■ **TASK TO COMPLETE**: Return the following lines verbatim, with every record reproduced exactly as it appears.

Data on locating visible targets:
* Start *
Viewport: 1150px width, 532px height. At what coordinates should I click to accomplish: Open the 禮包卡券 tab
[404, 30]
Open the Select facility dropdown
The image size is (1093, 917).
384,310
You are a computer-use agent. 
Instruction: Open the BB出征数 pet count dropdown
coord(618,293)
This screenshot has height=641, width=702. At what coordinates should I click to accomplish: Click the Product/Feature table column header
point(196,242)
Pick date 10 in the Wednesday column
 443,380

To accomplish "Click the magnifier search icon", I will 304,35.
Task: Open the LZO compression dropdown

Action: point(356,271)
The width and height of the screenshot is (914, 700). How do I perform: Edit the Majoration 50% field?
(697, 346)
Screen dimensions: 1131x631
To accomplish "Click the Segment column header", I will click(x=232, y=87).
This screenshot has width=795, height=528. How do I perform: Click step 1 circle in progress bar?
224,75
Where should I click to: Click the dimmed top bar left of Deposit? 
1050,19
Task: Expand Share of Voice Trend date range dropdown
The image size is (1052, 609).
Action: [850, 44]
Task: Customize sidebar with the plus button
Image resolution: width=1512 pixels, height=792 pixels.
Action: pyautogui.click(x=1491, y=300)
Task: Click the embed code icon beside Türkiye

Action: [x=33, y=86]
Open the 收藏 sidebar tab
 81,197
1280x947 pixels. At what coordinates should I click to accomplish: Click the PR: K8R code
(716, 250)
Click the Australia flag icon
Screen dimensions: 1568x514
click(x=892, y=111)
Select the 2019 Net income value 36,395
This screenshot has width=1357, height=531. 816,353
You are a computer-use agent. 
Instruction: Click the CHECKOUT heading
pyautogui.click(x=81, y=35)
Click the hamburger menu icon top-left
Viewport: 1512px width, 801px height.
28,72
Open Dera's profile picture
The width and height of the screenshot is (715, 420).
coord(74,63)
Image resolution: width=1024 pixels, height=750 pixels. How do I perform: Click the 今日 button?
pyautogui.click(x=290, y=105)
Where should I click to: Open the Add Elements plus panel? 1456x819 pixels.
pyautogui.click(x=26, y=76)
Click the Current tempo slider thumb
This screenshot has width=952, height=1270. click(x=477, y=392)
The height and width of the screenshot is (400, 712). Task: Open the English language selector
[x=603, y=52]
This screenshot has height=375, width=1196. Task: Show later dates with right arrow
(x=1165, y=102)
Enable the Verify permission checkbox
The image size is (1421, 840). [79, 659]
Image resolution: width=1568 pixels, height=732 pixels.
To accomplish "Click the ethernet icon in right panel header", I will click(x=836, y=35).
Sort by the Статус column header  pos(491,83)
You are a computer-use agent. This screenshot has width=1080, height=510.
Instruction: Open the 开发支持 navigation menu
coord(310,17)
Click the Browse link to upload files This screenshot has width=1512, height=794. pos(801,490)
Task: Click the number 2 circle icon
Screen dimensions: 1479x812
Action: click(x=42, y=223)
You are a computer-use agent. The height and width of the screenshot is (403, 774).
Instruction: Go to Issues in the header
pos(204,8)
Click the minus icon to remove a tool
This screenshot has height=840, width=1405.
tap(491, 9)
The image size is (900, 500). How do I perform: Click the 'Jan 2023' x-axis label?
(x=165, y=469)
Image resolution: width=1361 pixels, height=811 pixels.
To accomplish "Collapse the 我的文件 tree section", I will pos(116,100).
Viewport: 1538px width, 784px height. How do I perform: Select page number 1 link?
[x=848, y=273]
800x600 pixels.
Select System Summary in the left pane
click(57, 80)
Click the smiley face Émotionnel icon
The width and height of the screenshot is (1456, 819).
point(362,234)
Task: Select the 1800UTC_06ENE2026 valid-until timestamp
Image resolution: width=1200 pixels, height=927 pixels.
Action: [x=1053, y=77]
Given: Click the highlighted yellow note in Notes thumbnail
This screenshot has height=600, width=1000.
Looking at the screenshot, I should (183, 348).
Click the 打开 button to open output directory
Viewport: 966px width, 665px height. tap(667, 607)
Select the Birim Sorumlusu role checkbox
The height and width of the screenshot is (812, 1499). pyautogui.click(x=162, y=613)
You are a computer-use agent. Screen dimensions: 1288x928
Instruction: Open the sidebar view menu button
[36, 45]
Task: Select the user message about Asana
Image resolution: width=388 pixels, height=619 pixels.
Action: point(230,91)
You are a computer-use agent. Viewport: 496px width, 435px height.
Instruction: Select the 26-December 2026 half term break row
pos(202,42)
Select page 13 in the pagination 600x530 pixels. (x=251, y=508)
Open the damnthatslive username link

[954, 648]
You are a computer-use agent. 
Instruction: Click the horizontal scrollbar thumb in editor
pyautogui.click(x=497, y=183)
* End *
■ **CORRECT RESULT**:
Viewport: 1150px width, 532px height. At what coordinates should I click to accomplish: Open the 禮包卡券 tab
[404, 30]
Open the Select facility dropdown
The image size is (1093, 917).
384,310
You are a computer-use agent. 
Instruction: Open the BB出征数 pet count dropdown
coord(618,293)
This screenshot has height=641, width=702. At what coordinates should I click to accomplish: Click the Product/Feature table column header
point(196,242)
Pick date 10 in the Wednesday column
 443,380

To accomplish "Click the magnifier search icon", I will 304,35.
Task: Open the LZO compression dropdown

Action: point(356,271)
The width and height of the screenshot is (914, 700). How do I perform: Edit the Majoration 50% field?
(697, 346)
Screen dimensions: 1131x631
To accomplish "Click the Segment column header", I will click(x=232, y=87).
This screenshot has width=795, height=528. How do I perform: Click step 1 circle in progress bar?
224,75
Where should I click to: Click the dimmed top bar left of Deposit? 
1050,19
Task: Expand Share of Voice Trend date range dropdown
The image size is (1052, 609).
Action: [850, 44]
Task: Customize sidebar with the plus button
Image resolution: width=1512 pixels, height=792 pixels.
Action: pyautogui.click(x=1491, y=300)
Task: Click the embed code icon beside Türkiye

Action: [x=33, y=86]
Open the 收藏 sidebar tab
 81,197
1280x947 pixels. At what coordinates should I click to accomplish: Click the PR: K8R code
(716, 250)
Click the Australia flag icon
Screen dimensions: 1568x514
click(x=892, y=111)
Select the 2019 Net income value 36,395
This screenshot has width=1357, height=531. 816,353
You are a computer-use agent. 
Instruction: Click the CHECKOUT heading
pyautogui.click(x=81, y=35)
Click the hamburger menu icon top-left
Viewport: 1512px width, 801px height.
28,72
Open Dera's profile picture
The width and height of the screenshot is (715, 420).
coord(74,63)
Image resolution: width=1024 pixels, height=750 pixels. How do I perform: Click the 今日 button?
pyautogui.click(x=290, y=105)
Where should I click to: Open the Add Elements plus panel? 1456x819 pixels.
pyautogui.click(x=26, y=76)
Click the Current tempo slider thumb
This screenshot has width=952, height=1270. click(x=477, y=392)
The height and width of the screenshot is (400, 712). Task: Open the English language selector
[x=603, y=52]
This screenshot has height=375, width=1196. Task: Show later dates with right arrow
(x=1165, y=102)
Enable the Verify permission checkbox
The image size is (1421, 840). [79, 659]
Image resolution: width=1568 pixels, height=732 pixels.
To accomplish "Click the ethernet icon in right panel header", I will click(x=836, y=35).
Sort by the Статус column header  pos(491,83)
You are a computer-use agent. This screenshot has width=1080, height=510.
Instruction: Open the 开发支持 navigation menu
coord(310,17)
Click the Browse link to upload files This screenshot has width=1512, height=794. pos(801,490)
Task: Click the number 2 circle icon
Screen dimensions: 1479x812
Action: click(x=42, y=223)
You are a computer-use agent. The height and width of the screenshot is (403, 774).
Instruction: Go to Issues in the header
pos(204,8)
Click the minus icon to remove a tool
This screenshot has height=840, width=1405.
tap(491, 9)
The image size is (900, 500). How do I perform: Click the 'Jan 2023' x-axis label?
(x=165, y=469)
Image resolution: width=1361 pixels, height=811 pixels.
To accomplish "Collapse the 我的文件 tree section", I will pos(116,100).
Viewport: 1538px width, 784px height. How do I perform: Select page number 1 link?
[x=848, y=273]
800x600 pixels.
Select System Summary in the left pane
click(57, 80)
Click the smiley face Émotionnel icon
The width and height of the screenshot is (1456, 819).
point(362,234)
Task: Select the 1800UTC_06ENE2026 valid-until timestamp
Image resolution: width=1200 pixels, height=927 pixels.
Action: [x=1053, y=77]
Given: Click the highlighted yellow note in Notes thumbnail
This screenshot has height=600, width=1000.
Looking at the screenshot, I should (183, 348).
Click the 打开 button to open output directory
Viewport: 966px width, 665px height. tap(667, 607)
Select the Birim Sorumlusu role checkbox
The height and width of the screenshot is (812, 1499). pyautogui.click(x=162, y=613)
You are a computer-use agent. Screen dimensions: 1288x928
Instruction: Open the sidebar view menu button
[36, 45]
Task: Select the user message about Asana
Image resolution: width=388 pixels, height=619 pixels.
Action: point(230,91)
You are a computer-use agent. Viewport: 496px width, 435px height.
Instruction: Select the 26-December 2026 half term break row
pos(202,42)
Select page 13 in the pagination 600x530 pixels. (x=251, y=508)
Open the damnthatslive username link

[954, 648]
You are a computer-use agent. 
Instruction: Click the horizontal scrollbar thumb in editor
pyautogui.click(x=497, y=183)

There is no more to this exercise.